As a black man who has lived my entire life in this country, I am deeply saddened but not surprised. This is all too familiar and something I’ve seen all my life.
I am reminded of a story my father told me about he and his father (born in 1890s) in the deeply segregated south. It was the late 1930s. In Jim Crow south, blacks were second class citizens and had very few, if any, rights that others were bound to respect. My father would witness the humiliation and demeaning treatment inflicted upon his father.
Even as a boy, this angered my father and he finally asked my grandfather why he allowed those people to treat him that way? My grandfather’s response was, I’m trying to keep you alive, grow you up and get you out of here. The things that I have to take, you won’t have to take. And the things you take, your son won’t have to take and the things your son takes, his son won’t have to take and eventually we won’t have to take anything at all.
As I reflect on my father’s experience, I am struck by two distinct realities. The first reality is one of optimism and hope . . . hope for future generations and an optimism born of faith. Faith that one day our country would embrace us as full citizens no matter the color of our skin.
The second reality is that while I share in the optimism and hope, I also know that hope deferred makes the heart sick. And I look toward future generations, I ask the question, when will the heart ache end?

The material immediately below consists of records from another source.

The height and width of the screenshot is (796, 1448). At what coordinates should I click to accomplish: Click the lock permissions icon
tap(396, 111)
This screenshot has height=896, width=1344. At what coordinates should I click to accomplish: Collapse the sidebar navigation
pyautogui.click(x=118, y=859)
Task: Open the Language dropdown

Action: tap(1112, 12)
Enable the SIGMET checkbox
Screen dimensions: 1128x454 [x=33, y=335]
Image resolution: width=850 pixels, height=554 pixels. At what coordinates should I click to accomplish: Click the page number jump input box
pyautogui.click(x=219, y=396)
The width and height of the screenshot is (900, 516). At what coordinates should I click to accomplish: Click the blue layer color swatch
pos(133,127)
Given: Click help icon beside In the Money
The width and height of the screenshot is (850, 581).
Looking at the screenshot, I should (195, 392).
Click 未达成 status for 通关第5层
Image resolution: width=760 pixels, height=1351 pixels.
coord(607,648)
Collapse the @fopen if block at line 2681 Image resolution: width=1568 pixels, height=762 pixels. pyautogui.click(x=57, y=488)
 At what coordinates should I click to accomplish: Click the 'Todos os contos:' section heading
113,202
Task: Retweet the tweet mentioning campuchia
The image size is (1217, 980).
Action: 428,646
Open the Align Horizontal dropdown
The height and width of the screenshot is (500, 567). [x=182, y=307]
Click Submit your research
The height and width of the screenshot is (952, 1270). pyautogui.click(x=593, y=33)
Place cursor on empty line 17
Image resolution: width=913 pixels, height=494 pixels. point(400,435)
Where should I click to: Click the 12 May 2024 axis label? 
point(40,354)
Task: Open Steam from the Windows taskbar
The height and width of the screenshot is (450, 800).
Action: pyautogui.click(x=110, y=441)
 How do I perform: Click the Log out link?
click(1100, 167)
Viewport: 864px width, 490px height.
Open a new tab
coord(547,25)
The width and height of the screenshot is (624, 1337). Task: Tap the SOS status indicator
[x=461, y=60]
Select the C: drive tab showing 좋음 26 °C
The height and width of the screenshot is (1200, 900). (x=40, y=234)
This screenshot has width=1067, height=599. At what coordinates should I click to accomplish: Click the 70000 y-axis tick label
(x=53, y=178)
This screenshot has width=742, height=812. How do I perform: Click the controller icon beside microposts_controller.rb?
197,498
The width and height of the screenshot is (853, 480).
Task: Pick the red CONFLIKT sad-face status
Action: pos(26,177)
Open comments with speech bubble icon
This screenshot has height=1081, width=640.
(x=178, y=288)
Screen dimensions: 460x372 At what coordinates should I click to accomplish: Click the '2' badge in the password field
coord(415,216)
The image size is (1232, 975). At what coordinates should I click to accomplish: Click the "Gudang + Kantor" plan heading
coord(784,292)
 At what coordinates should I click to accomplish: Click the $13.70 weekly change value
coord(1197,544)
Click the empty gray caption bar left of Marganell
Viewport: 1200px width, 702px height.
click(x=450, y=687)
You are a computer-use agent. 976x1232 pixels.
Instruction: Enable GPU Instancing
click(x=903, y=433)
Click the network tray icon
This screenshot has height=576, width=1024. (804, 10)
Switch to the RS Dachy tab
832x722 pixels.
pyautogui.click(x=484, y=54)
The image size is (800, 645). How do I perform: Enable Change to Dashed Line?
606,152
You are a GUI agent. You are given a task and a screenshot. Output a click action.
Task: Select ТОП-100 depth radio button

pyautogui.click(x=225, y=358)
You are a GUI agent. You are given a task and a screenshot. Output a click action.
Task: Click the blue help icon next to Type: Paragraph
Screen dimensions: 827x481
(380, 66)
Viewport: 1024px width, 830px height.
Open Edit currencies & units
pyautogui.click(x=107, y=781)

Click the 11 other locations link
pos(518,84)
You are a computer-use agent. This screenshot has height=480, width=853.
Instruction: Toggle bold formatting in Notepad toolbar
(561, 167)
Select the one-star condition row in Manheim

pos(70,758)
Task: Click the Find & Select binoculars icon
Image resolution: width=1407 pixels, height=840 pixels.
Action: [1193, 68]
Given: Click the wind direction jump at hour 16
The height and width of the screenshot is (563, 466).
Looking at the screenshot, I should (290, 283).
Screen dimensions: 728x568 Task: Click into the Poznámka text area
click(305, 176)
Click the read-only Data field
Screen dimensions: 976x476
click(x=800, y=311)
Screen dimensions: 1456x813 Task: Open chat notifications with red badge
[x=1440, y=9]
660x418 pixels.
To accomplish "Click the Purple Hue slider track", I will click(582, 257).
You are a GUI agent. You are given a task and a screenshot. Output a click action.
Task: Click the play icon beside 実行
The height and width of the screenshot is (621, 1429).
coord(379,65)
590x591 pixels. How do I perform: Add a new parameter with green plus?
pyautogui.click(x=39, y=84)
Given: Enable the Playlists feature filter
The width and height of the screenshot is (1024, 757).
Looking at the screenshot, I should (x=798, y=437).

So as you reach out to your colleagues, as you reflect on the last several months and as you look toward the future, let’s be sure to look ahead with the knowledge that the future . . . our future . . . as a company, as people and as a world, is bright. But also know that it will take all of us, together, to ensure that future.
by Langston Hughes
What happens to a dream deferred?
Does it dry up
Like a raisin in the sun?
Or fester like a sore–
And then run?
Does it stink like rotten meat?
Or crust and sugar over–
like a syrupy sweet?
Maybe it just sags
like a heavy load.
Or does it explode?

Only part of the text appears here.